Wolf Fur Hire (Bears Fur Hire #4)

Nicole was nervous about the first hunt away from the cabin. Hardware Jack had taught her about rifles, and Link had worked with her on her aim relentlessly, but until now, she’d only taken birds and snared rabbits alongside her mate. Everything else had come from the grocery store or Link’s meat cache from his cabin. But she should be a part of this. She’d grown up thinking that red meat just came from a grocery store, but it didn’t. There was a process to getting it from the animal to the table, and she wanted to learn about respectfully and legally taking an animal. She’d taken her hunter safety course in Mission and even bought herself a hunting license, but a part of her had never really believed she would use a single tag. However, now when she thought about it, it was almost laughable that she’d expected to live out in the Alaskan wilderness and not learn this essential part of life here. Plus, she was mated to a werewolf, and unless she wanted to become some coddled, kept woman, she needed to learn to keep up.

As she adjusted her goggles and thick winter hat and pulled the green scarf tighter around her face, she suddenly realized that not a single Silver had asked or even stared at her birthmark. She’d forgotten about it completely for the first time in her life.

“Link?”

He ripped the motor and twisted around in his seat in front of her as the exhaust from the snow machine surrounded them. “Yeah? Here, let me help. You’ll get frostbite if your cheeks are exposed.” He pulled her scarf higher to cover everything up to her goggles.

“Did you tell the Silvers about my birthmark?”

“No. Why would I? You’re beautiful.”

Heat crept into her cheeks at his unexpected compliment. “Well, they didn’t ask about it.”

Link frowned and slid a pair of sunglasses over his sparking eyes. “Why would they? It’s just a mark. Elyse has a big scar down her face, and no one cares about that either. The Silver brothers are covered in marks from enforcer jobs and from fighting other bears. I have scars from wolf fights and friggin’ Vera the Chompy Fox. Who cares about perfection? It’s the imperfections that give you character out here.” He kissed her over the scarf until she giggled, and then he pulled her arms around his waist and hit the handlebar throttle.

Stunned, she turned and waved to Vera and Tobias, who stood on the front porch seeing them off.

“Bring us back a yummy roast!” Vera called and blew tiny kisses with her fingertips.

As the cabin disappeared through the blurring trees, another layer of belonging slid over Nicole’s shoulders. Now she did really want to have a successful hunt because she could give Tobias and Vera part of the meat as a thank you for last night, for this morning, and for Vera working to save her mate. It wouldn’t be just a trinket or useless gift either. It would be something that would aid in their survival. Now she understood why Elyse ran cattle, and why everyone around the homestead helped maintain the herd, even Elyse’s brother, Josiah. Out here, the best thing you could do for loved ones was keep them fed, keep them from hard times, and keep them healthy.

Buck—er, Dad—had done that for the people he cared about.

Nicole hugged Link’s waist tighter and rested her cheek against his back as the wind whipped the untucked end of her green scarf around her.

It was incredible getting to know her father in this way. She’d come to Alaska so scared that she would eventually go back to Kansas disappointed and have no better idea about where she came from or about the man who had been there when she was a baby. But instead, she got tiny, daily glimpses of him from the people around here and from Link.

Forty-five minutes of snowy driving later, and Link stopped the snow machine and pointed to a towering tree with a charred split in the middle from lightning. “This is the beginning of Buck’s trap-line.”

“It is?”

“This is Fire Tree, the very beginning of the line. I’m going to take you along it so you can see what Buck did for work. You’ll see where he spent his days and the woods he loved.

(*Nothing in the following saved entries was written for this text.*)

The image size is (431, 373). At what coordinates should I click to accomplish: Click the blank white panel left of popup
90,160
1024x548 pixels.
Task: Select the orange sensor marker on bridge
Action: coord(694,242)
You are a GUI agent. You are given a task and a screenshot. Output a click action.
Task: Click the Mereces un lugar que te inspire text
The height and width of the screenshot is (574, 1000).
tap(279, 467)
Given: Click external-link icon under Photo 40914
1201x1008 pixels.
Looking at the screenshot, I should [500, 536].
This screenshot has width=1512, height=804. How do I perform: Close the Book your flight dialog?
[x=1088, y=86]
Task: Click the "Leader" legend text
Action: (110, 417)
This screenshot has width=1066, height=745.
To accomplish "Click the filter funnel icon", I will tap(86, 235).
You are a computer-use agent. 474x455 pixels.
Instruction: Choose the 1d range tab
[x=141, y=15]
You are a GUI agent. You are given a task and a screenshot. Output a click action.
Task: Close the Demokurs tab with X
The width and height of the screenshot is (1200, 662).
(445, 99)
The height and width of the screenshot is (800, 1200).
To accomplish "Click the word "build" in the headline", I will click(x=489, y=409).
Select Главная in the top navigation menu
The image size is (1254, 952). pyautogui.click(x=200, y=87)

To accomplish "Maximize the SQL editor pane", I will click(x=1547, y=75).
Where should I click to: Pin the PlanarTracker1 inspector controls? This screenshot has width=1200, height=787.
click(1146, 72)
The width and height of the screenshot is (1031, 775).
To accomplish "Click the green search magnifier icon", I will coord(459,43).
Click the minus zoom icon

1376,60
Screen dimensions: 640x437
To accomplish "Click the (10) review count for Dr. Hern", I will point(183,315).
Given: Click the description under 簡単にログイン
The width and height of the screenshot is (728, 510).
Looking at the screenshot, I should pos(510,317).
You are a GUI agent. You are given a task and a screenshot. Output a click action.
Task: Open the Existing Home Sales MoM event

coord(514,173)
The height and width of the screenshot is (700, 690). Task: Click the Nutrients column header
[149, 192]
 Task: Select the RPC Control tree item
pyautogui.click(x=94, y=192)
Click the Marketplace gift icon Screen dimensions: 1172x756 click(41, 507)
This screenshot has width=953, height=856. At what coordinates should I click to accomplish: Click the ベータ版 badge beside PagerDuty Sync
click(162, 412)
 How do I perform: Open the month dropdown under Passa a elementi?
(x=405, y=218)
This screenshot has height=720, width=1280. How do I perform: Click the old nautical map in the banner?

He sold and traded fur during the winter, and that’s how he took care of Clotilda, and when you were a baby, it’s how he took care of you and your mom.”

“Link,” she said on a breath. “I was just thinking about him.” It was as if he’d been reading her mind, and now he was giving her another present—another piece of her dad.

“Trap lines are passed down from generation to generation. This one has been in your family for a hundred years. Clotilda maintains it now.”

“She’s a trapper, too?”

“No, she is a fisher. She uses traditional Yupik methods to bring in protein, but she told me she is maintaining it for you in case you want to claim the line someday. If she let it go to ruin now, someone else would take over the territory, or you would have to re-cut the trail.”

“She’s doing that for me?”

Link nodded and took off slowly, pointing out each place Clotilda trapped and each set of animal prints that crossed their path. He told her what they were and how to identify mature animals and scat.

And when the line was through, he sped off to continue their journey to caribou territory, closer to the mountains.